Document excerpt →
Total Cost of Ownership: ICE vs EV for Commercial Fleets

Jan 7, 2026

Read time: 10 minutes

ICE vs EV total cost of ownership
ICE vs EV total cost of ownership

Upfront vehicle price is rarely the real problem in fleet decisions. What matters is what vehicles cost to run, maintain, and keep available over several years. This is where total cost of ownership (TCO) becomes the deciding factor, especially when fleets operate at scale. 

In our comprehensive guide on fleet electrification, we looked at why operators are under pressure to electrify their fleets and where the main obstacles sit. This article focuses on the numbers behind those decisions. It compares EV fleet TCO with traditional combustion vehicles and looks at ICE vs EV fleet cost across the areas that matter most to commercial operators. 

The goal is simple: help teams build realistic business cases and have better procurement discussions based on how fleets actually operate. 

What does total cost of ownership mean for commercial fleets? 

For commercial fleets, total cost of ownership reflects how much it costs to keep vehicles available, compliant, and in service over their full operating life. 

This typically covers: 

  • Vehicle acquisition or leasing 

  • Energy or fuel 

  • Maintenance and repairs 

  • Charging or refuelling infrastructure 

  • Downtime and operational disruption 

  • End-of-life value 

Passenger vehicle comparisons often stop at fuel and servicing, but fleet operating costs are broader. Vehicles generate value only when they are available and on the road, which means downtime and inefficiency carry real financial impact. 

How do acquisition and depreciation differ between ICE and EV fleets? 

Electric vehicles often have higher list prices than comparable combustion vehicles, which is why acquisition cost is usually the first objection raised in procurement discussions. On its own, list price is a weak comparison, especially for commercial fleets that rarely buy vehicles in isolation or at retail terms. 

Fleet acquisition works through volume purchasing, leasing structures, and multi-year contracts. Incentives, tax treatment, and financing conditions all influence the effective cost paid over the vehicle’s operating life. In many European markets, electric vehicles benefit from reduced registration taxes, lower company car taxation, or exemptions that apply over several years. These mechanisms do not eliminate upfront cost differences, but they materially change how those costs are spread and recovered.

Information provided →
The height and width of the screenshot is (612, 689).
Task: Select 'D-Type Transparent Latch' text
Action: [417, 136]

* * *

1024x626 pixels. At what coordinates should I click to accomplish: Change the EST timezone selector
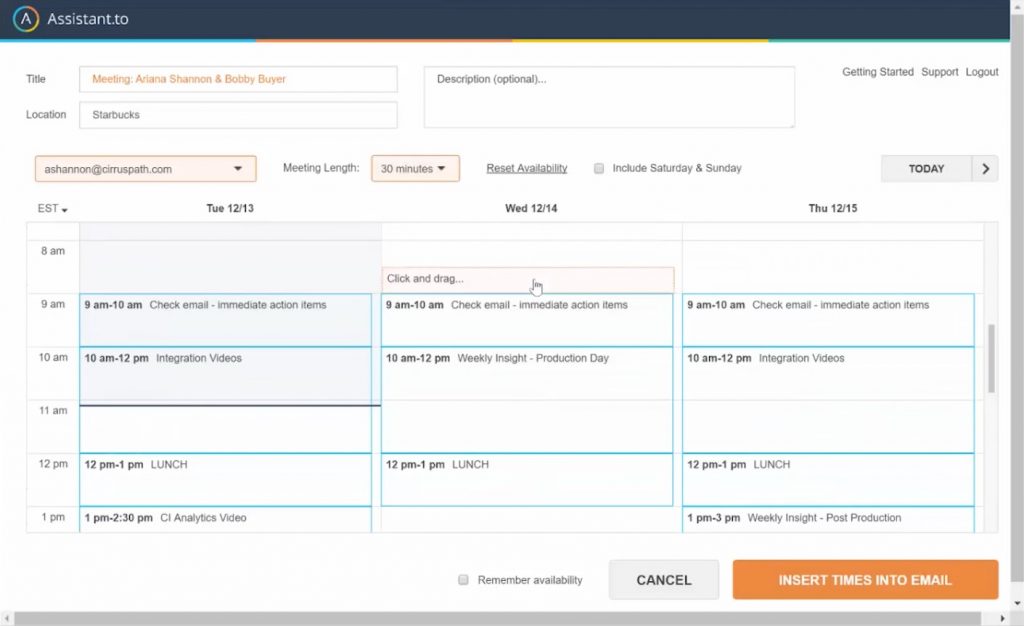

Job 1 →
Does each statement below agree with the article on fleet total cost of ownership? Answer yes or no, and quote the words of the article that decide it.
(a) The article calls upfront vehicle price the main problem in fleet decisions.
(b) Charging infrastructure is listed among the costs that total cost of ownership typically covers.
(c) The article says incentives and tax mechanisms eliminate upfront cost differences between electric and combustion vehicles.
Job 2 → From the article on fleet total cost of ownership, repeat word for word the part that opens with the words containing "Total Cost of Ownership: ICE" and closes with "operate at scale.".

Exercise result 1 →
(a) No: "Upfront vehicle price is rarely the real problem in fleet decisions."
(b) Yes: "Charging or refuelling infrastructure"
(c) No: "These mechanisms do not eliminate upfront cost differences, but they materially change how those costs are spread and recovered."

Exercise result 2 →
Total Cost of Ownership: ICE vs EV for Commercial Fleets

Jan 7, 2026

Read time: 10 minutes

ICE vs EV total cost of ownership
ICE vs EV total cost of ownership

Upfront vehicle price is rarely the real problem in fleet decisions. What matters is what vehicles cost to run, maintain, and keep available over several years. This is where total cost of ownership (TCO) becomes the deciding factor, especially when fleets operate at scale.